Your instructions: Show every line in the entries below where the word "agent" appears.

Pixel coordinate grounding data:
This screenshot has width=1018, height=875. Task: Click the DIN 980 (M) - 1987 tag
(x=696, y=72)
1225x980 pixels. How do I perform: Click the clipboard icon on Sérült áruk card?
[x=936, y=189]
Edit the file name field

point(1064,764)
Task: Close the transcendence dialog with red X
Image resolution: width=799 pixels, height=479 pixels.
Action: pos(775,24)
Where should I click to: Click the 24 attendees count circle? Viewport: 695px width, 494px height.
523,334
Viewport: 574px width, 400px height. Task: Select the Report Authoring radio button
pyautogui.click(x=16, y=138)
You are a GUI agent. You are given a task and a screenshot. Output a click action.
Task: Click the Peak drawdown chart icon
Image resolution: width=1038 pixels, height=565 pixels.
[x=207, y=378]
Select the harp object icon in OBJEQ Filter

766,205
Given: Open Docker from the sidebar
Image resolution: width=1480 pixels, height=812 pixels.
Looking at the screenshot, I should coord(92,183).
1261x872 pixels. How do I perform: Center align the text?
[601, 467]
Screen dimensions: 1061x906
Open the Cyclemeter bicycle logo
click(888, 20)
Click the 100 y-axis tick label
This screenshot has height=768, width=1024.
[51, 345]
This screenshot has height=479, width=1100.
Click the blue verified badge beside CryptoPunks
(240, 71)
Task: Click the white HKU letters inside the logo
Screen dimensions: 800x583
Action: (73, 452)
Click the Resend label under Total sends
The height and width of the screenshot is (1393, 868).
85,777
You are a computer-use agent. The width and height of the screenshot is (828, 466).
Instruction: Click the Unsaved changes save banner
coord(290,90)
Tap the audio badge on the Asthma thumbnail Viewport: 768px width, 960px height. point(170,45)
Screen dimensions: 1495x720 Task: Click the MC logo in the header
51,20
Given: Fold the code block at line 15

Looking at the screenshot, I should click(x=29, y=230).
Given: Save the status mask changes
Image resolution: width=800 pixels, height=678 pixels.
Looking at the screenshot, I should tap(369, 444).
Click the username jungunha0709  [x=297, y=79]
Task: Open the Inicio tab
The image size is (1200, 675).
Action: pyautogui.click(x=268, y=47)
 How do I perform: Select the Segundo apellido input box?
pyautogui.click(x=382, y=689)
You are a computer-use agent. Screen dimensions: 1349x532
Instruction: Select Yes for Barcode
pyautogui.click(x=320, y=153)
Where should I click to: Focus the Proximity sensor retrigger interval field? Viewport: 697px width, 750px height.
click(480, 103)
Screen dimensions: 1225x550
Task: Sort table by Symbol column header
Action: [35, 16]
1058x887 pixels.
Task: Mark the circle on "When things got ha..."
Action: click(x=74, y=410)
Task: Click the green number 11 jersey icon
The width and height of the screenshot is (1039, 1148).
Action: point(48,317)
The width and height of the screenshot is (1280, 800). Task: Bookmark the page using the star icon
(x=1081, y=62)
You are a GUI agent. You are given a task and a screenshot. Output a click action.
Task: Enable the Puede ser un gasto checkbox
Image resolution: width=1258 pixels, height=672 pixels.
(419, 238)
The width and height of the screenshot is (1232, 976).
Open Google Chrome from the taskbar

Reply:
You are a GUI agent. You are given a task and a screenshot. Output a click action.
You are a computer-use agent. The width and height of the screenshot is (828, 466).
You are a computer-use agent. Screen dimensions: 1349x532
You are a GUI agent. You are given a task and a screenshot. Output a click action.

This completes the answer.